Department of Medicine, Section of Gastroenterology, Hepatology, and Nutrition, University of Chicago Medicine, Chicago, USA.
Virchows Arch. 2025 May 13. doi: 10.1007/s00428-025-04118-1.
Only a minority of patients at high likelihood of a gastrointestinal polyposis syndrome (GPS) are appropriately referred for workup. This proof-of-concept study evaluates a GPS screening rubric based exclusively on information in prior pathology reports and intended to facilitate pathologist engagement in GPS screening and referral. We sought to (1) identify patients who would benefit from further GPS workup, (2) assign a probable polyposis syndrome category (adenomatous, hamartomatous, serrated, or mixed), and (3) suggest a specific syndrome, such as familial adenomatous polyposis, whenever possible. We retrospectively tested the rubric against the pathology records of 108 patients (median, 6 reports/patient) with an established clinical diagnosis of GPS (adenomatous (N = 88), hamartomatous (N = 18), and mixed (N = 2) polyposis syndromes). Records were reviewed chronologically (mean, 4.4 min/patient) by a GI pathologist blinded to clinical history. Ninety-five patients (88%) had a positive GPS screen (N = 76 with an adenomatous polyposis syndrome, N = 17 with a hamartomatous polyposis syndrome, N = 2 with a mixed polyposis syndrome); all were assigned to the correct syndrome category. In a subset of cases, the histopathologic record suggested a specific syndrome (correct in 28 of 30 instances). Of 13 patients with a negative screen (failure to meet any rubric parameters), N = 6 (46.2%) had incomplete records. These findings demonstrate that when robust records are available, structured review of pathology reports is a sensitive and efficient tool for the identification of patients with a high suspicion of a GPS. While prospective studies are necessary, pathologists are indeed well positioned to play an expanded role in GPS screening.
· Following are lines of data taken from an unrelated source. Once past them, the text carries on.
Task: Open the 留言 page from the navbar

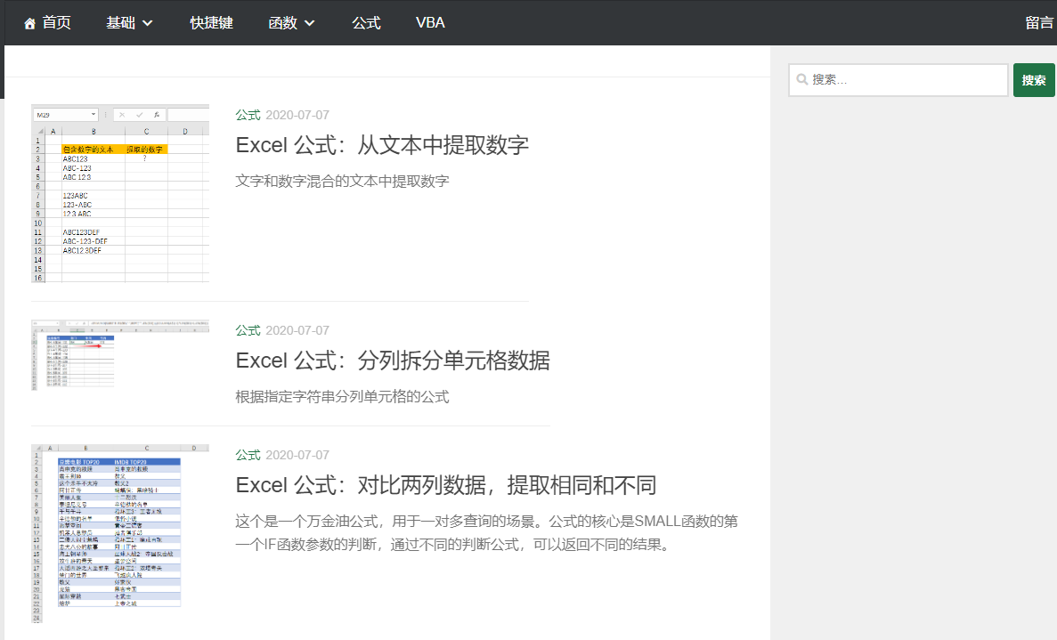Action: pyautogui.click(x=1038, y=22)
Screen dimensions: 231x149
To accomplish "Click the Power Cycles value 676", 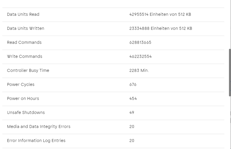I will coord(133,84).
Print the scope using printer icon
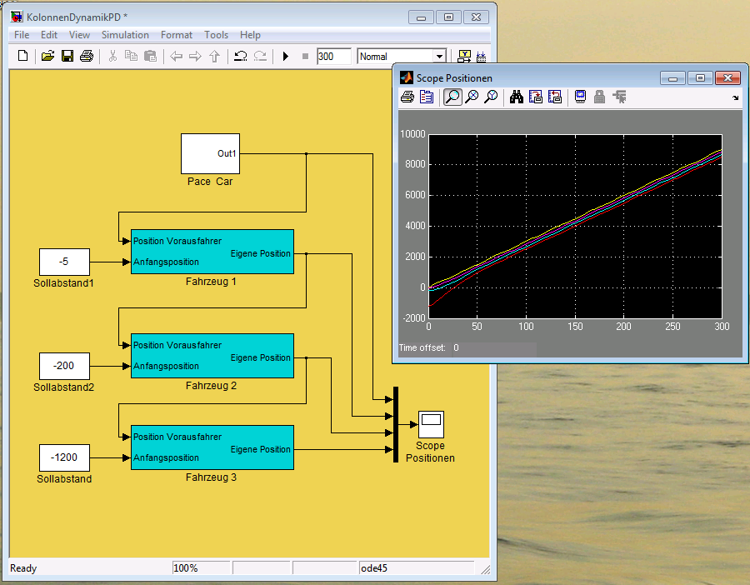Viewport: 750px width, 585px height. 408,98
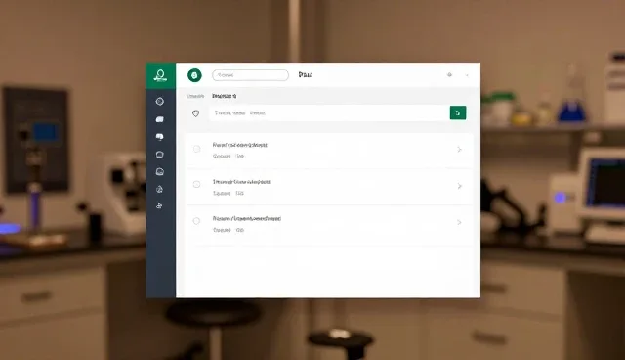Open the first circular sidebar icon
The image size is (625, 360).
[160, 102]
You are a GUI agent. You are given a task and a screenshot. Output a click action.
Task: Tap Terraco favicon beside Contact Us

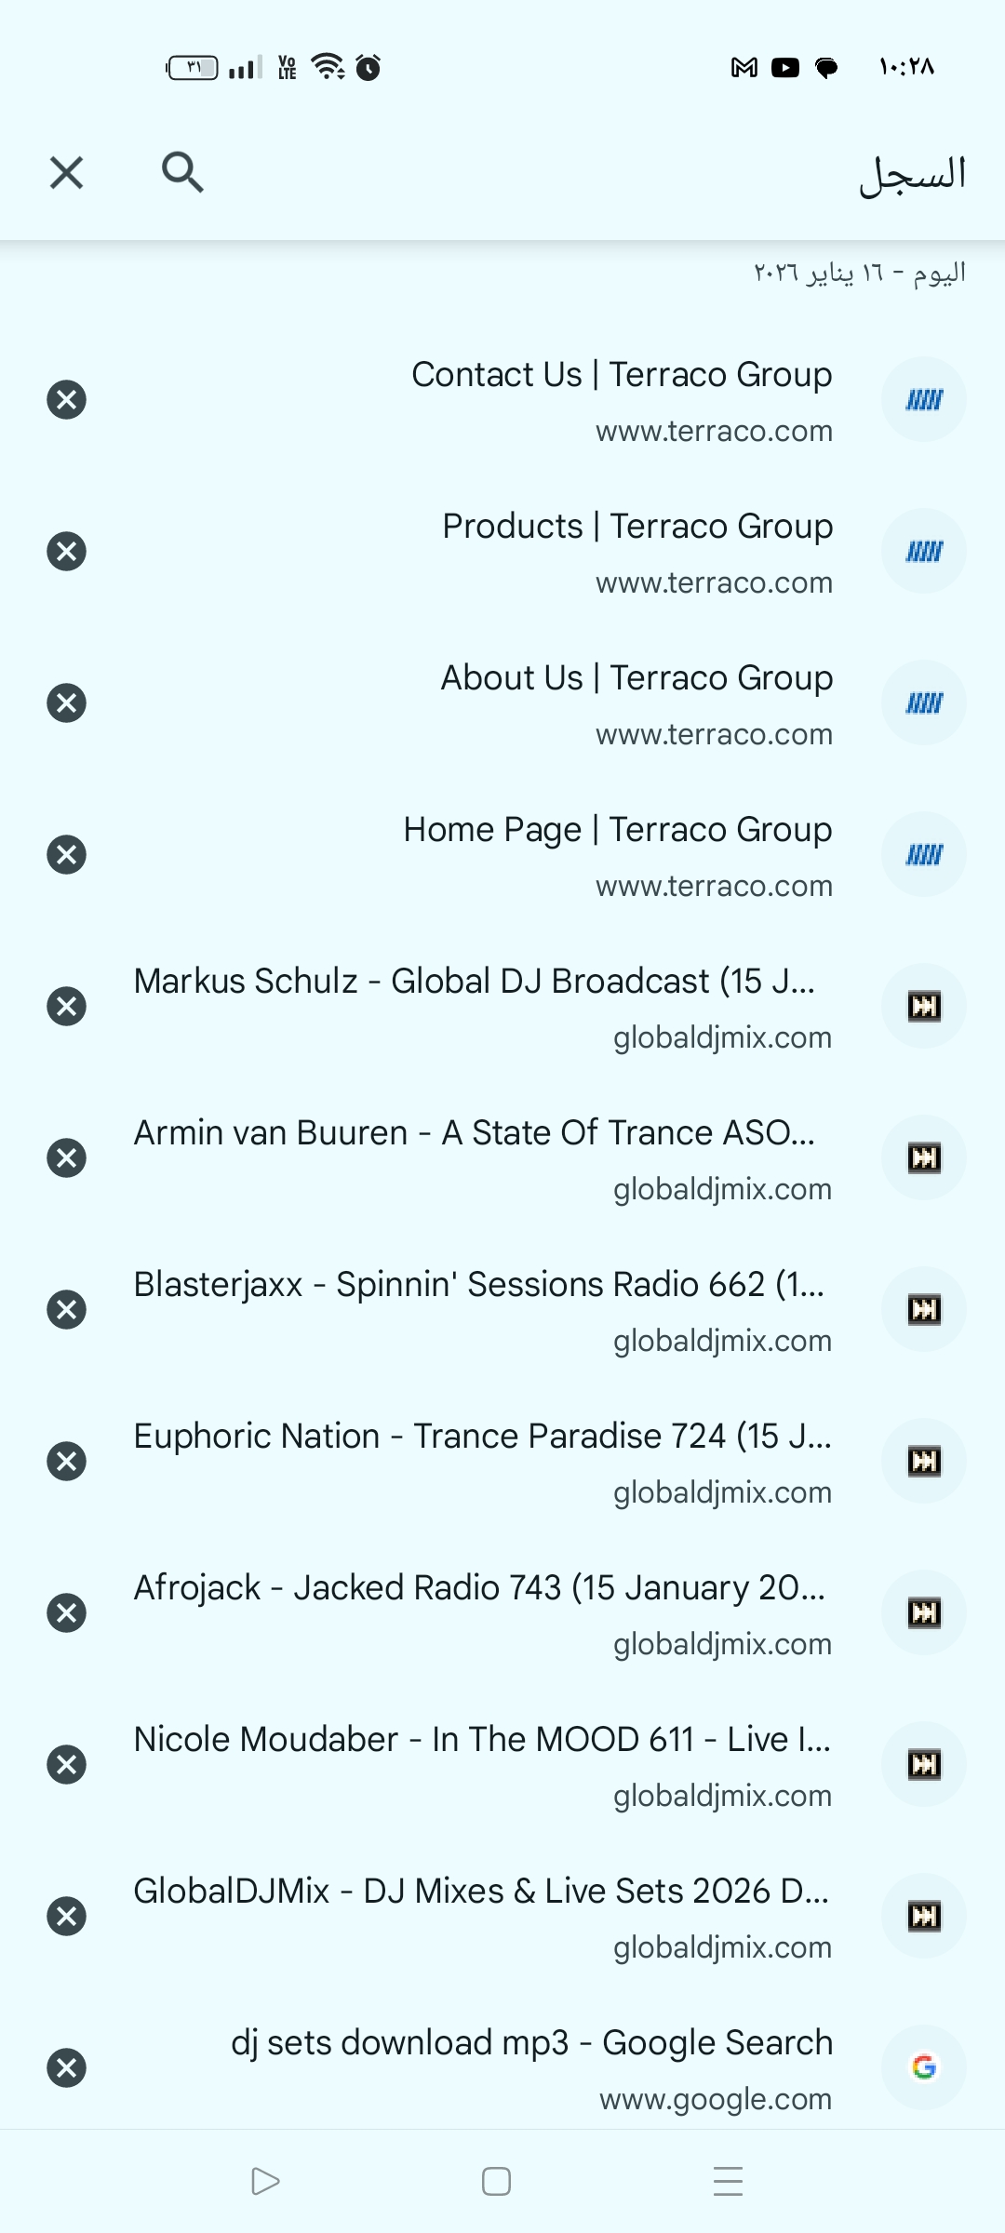point(924,400)
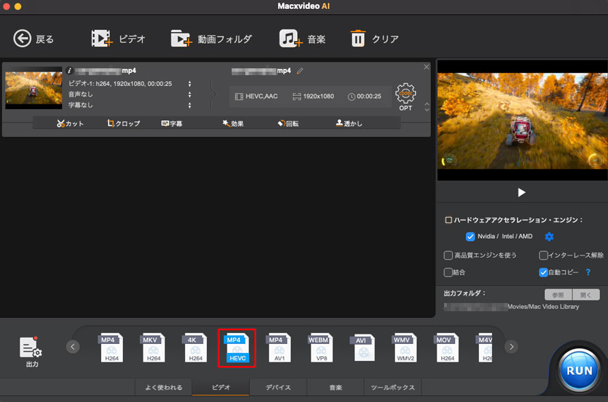Enable the 高品質エンジンを使う checkbox
The height and width of the screenshot is (402, 608).
pyautogui.click(x=449, y=255)
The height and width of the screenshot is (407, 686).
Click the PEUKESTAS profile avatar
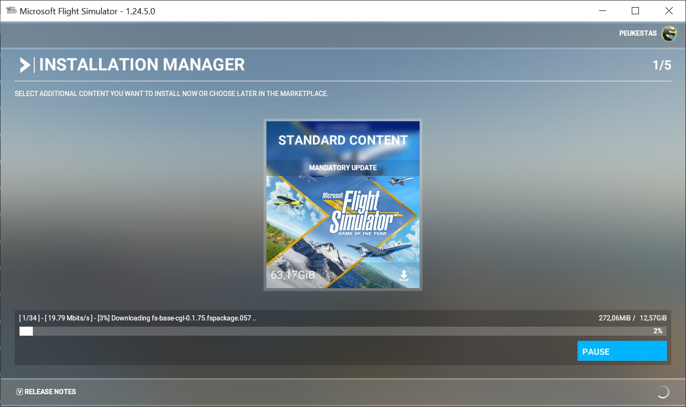[x=669, y=33]
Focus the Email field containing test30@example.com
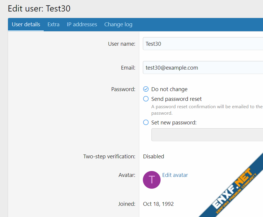Image resolution: width=263 pixels, height=217 pixels. coord(202,68)
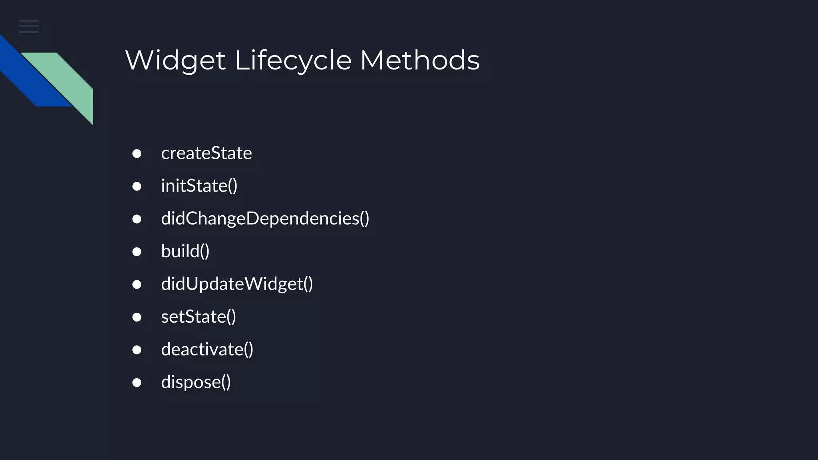Click the bullet beside didChangeDependencies()
This screenshot has height=460, width=818.
(x=137, y=219)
只有少数极有可能患胃肠息肉病综合征(GPS)的患者得到了适当的检查。这项概念验证研究评估了一种GPS筛查准则,该准则完全基于既往病理报告中的信息,旨在促进病理学家参与GPS筛查和转诊。我们试图(1)确定那些将从进一步的GPS检查中受益的患者,(2)确定可能的息肉病综合征类别(腺瘤性、错构瘤性、锯齿状或混合型),以及(3)尽可能提出一种特定的综合征,如家族性腺瘤性息肉病。我们对108例已确诊为GPS(腺瘤性(N = 88)、错构瘤性(N = 18)和混合型(N = 2)息肉病综合征)的患者的病理记录进行了回顾性测试该准则。一位对临床病史不知情的胃肠病理学家按时间顺序回顾了这些记录(平均每位患者4.4分钟)。95例患者(88%)的GPS筛查呈阳性(76例为腺瘤性息肉病综合征,17例为错构瘤性息肉病综合征,2例为混合型息肉病综合征);所有患者都被归入了正确的综合征类别。在一部分病例中,组织病理学记录提示了一种特定的综合征(30例中有28例正确)。在13例筛查阴性(未达到任何准则参数)的患者中,6例(46.2%)的记录不完整。这些发现表明,当有完善的记录时,对病理报告进行结构化审查是识别高度怀疑患有GPS的患者的一种敏感且有效的工具。虽然前瞻性研究是必要的,但病理学家在GPS筛查中确实有能力发挥更大的作用。